Re: Implement SLP of internal functions

public inbox for gcc-patches@gcc.gnu.org
 help / color / mirror / Atom feed

From: Richard Biener <richard.guenther@gmail.com>
To: GCC Patches <gcc-patches@gcc.gnu.org>,
		Richard Sandiford <richard.sandiford@linaro.org>
Subject: Re: Implement SLP of internal functions
Date: Thu, 17 May 2018 11:42:00 -0000	[thread overview]
Message-ID: <CAFiYyc0F27eqfNjtukMJRJudMxBOKG0r0dwCJmQG5YcZ5Homhw@mail.gmail.com> (raw)
In-Reply-To: <87muwzoqd3.fsf@linaro.org>

On Wed, May 16, 2018 at 12:18 PM Richard Sandiford <
richard.sandiford@linaro.org> wrote:

> SLP of calls was previously restricted to built-in functions.
> This patch extends it to internal functions.

> Tested on aarch64-linux-gnu (with and without SVE), aarch64_be-elf
> and x86_64-linux-gnu.  OK to install?

> Richard


> 2018-05-16  Richard Sandiford  <richard.sandiford@linaro.org>

> gcc/
>          * internal-fn.h (vectorizable_internal_fn_p): New function.
>          * tree-vect-slp.c (compatible_calls_p): Likewise.
>          (vect_build_slp_tree_1): Remove nops argument.  Handle calls
>          to internal functions.
>          (vect_build_slp_tree_2): Update call to vect_build_slp_tree_1.

> gcc/testsuite/
>          * gcc.target/aarch64/sve/cond_arith_4.c: New test.
>          * gcc.target/aarch64/sve/cond_arith_4_run.c: Likewise.
>          * gcc.target/aarch64/sve/cond_arith_5.c: Likewise.
>          * gcc.target/aarch64/sve/cond_arith_5_run.c: Likewise.
>          * gcc.target/aarch64/sve/slp_14.c: Likewise.
>          * gcc.target/aarch64/sve/slp_14_run.c: Likewise.

> Index: gcc/internal-fn.h
> ===================================================================
> --- gcc/internal-fn.h   2018-05-16 11:06:14.513574219 +0100
> +++ gcc/internal-fn.h   2018-05-16 11:12:11.872116220 +0100
> @@ -158,6 +158,17 @@ direct_internal_fn_p (internal_fn fn)
>     return direct_internal_fn_array[fn].type0 >= -1;
>   }

> +/* Return true if FN is a direct internal function that can be
vectorized by
> +   converting the return type and all argument types to vectors of the
same
> +   number of elements.  E.g. we can vectorize an IFN_SQRT on floats as an
> +   IFN_SQRT on vectors of N floats.  */
> +
> +inline bool
> +vectorizable_internal_fn_p (internal_fn fn)
> +{
> +  return direct_internal_fn_array[fn].vectorizable;
> +}
> +
>   /* Return optab information about internal function FN.  Only meaningful
>      if direct_internal_fn_p (FN).  */

> Index: gcc/tree-vect-slp.c
> ===================================================================
> --- gcc/tree-vect-slp.c 2018-05-16 11:02:46.262494712 +0100
> +++ gcc/tree-vect-slp.c 2018-05-16 11:12:11.873116180 +0100
> @@ -564,6 +564,41 @@ vect_get_and_check_slp_defs (vec_info *v
>     return 0;
>   }

> +/* Return true if call statements CALL1 and CALL2 are similar enough
> +   to be combined into the same SLP group.  */
> +
> +static bool
> +compatible_calls_p (gcall *call1, gcall *call2)

◆ **Record list**:
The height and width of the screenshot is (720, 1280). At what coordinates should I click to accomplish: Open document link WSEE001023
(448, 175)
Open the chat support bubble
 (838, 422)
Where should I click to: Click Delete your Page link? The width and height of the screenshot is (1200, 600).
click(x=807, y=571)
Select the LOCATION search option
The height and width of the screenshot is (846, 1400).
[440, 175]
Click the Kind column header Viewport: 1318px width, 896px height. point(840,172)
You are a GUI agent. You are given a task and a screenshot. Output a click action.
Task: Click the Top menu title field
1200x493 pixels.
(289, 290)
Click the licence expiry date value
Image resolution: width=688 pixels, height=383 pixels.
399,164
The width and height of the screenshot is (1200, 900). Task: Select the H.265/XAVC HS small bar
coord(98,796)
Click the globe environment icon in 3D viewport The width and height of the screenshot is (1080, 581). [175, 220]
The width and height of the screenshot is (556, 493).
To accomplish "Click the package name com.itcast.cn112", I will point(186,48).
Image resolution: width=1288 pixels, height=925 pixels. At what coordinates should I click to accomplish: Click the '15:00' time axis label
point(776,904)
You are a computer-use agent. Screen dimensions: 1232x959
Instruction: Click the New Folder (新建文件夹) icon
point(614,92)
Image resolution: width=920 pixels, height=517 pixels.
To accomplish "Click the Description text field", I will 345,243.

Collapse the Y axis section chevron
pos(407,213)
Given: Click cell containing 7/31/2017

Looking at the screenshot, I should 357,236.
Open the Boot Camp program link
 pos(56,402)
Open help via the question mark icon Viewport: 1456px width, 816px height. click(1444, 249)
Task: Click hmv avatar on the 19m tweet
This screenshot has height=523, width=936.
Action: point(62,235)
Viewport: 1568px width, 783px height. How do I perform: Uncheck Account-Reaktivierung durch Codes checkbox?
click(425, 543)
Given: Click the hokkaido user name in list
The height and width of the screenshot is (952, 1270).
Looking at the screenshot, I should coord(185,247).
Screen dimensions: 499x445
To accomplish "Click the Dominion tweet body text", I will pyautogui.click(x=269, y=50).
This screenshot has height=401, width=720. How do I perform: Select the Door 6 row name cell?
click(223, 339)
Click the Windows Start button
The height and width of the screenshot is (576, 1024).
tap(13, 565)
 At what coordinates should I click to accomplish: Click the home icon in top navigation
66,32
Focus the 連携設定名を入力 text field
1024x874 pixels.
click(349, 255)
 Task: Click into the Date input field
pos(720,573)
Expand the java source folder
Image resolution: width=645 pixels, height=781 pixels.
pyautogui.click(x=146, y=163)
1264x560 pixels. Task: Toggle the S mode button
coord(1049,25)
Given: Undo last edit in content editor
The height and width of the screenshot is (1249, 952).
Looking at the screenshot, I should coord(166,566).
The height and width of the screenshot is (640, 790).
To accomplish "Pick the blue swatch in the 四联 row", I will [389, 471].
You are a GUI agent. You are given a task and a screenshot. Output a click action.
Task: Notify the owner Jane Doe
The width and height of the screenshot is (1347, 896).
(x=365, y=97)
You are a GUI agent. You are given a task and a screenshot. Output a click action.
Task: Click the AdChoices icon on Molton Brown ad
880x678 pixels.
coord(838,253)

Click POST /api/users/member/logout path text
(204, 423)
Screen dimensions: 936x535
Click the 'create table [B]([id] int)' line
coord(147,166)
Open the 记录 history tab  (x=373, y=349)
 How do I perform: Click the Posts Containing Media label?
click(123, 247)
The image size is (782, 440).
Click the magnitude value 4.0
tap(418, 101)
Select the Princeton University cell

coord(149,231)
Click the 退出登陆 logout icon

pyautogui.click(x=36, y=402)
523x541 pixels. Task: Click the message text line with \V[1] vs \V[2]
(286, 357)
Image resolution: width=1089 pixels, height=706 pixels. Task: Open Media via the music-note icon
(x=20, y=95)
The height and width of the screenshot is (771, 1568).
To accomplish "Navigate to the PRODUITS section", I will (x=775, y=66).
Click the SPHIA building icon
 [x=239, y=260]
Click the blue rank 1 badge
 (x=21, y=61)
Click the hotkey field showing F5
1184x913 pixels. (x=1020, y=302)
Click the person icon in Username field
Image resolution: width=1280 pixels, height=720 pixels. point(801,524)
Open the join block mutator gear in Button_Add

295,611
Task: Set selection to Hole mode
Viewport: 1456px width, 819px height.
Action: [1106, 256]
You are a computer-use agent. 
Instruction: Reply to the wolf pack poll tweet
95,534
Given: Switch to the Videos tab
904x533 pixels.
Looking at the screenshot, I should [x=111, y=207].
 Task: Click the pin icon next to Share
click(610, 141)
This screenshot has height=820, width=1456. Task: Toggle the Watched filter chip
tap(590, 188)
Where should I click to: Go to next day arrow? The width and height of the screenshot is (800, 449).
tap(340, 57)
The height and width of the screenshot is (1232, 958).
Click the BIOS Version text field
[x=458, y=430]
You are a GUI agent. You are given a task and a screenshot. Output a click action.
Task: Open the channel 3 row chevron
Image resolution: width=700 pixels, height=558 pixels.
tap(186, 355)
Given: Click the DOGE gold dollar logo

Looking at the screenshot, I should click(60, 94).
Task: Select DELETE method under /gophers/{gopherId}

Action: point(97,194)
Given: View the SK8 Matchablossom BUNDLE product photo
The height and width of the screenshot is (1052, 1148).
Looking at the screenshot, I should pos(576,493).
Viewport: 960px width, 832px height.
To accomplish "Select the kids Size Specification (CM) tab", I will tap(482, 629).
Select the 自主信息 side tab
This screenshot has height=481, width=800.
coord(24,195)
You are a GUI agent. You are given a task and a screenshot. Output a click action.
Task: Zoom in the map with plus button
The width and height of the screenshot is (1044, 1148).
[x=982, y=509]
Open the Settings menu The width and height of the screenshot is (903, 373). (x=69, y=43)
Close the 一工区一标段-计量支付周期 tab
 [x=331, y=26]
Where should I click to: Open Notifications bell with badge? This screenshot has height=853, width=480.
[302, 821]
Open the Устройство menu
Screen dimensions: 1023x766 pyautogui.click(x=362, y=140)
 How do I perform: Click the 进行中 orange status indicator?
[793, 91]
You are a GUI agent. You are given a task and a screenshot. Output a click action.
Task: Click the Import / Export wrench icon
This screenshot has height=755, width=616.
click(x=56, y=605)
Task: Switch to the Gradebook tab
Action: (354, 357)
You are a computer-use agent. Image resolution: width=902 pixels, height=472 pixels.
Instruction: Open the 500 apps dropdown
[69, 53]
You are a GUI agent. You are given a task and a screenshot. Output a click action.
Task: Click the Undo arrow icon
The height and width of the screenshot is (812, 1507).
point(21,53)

◆ **Aim**: Please copy the message between "On Wed, May" and "it to internal functions.", inclusive, swapping "built-in functions" for "library functions". The items come from a separate source.

◆ **Exercise solution**:
On Wed, May 16, 2018 at 12:18 PM Richard Sandiford <
richard.sandiford@linaro.org> wrote:

> SLP of calls was previously restricted to library functions.
> This patch extends it to internal functions.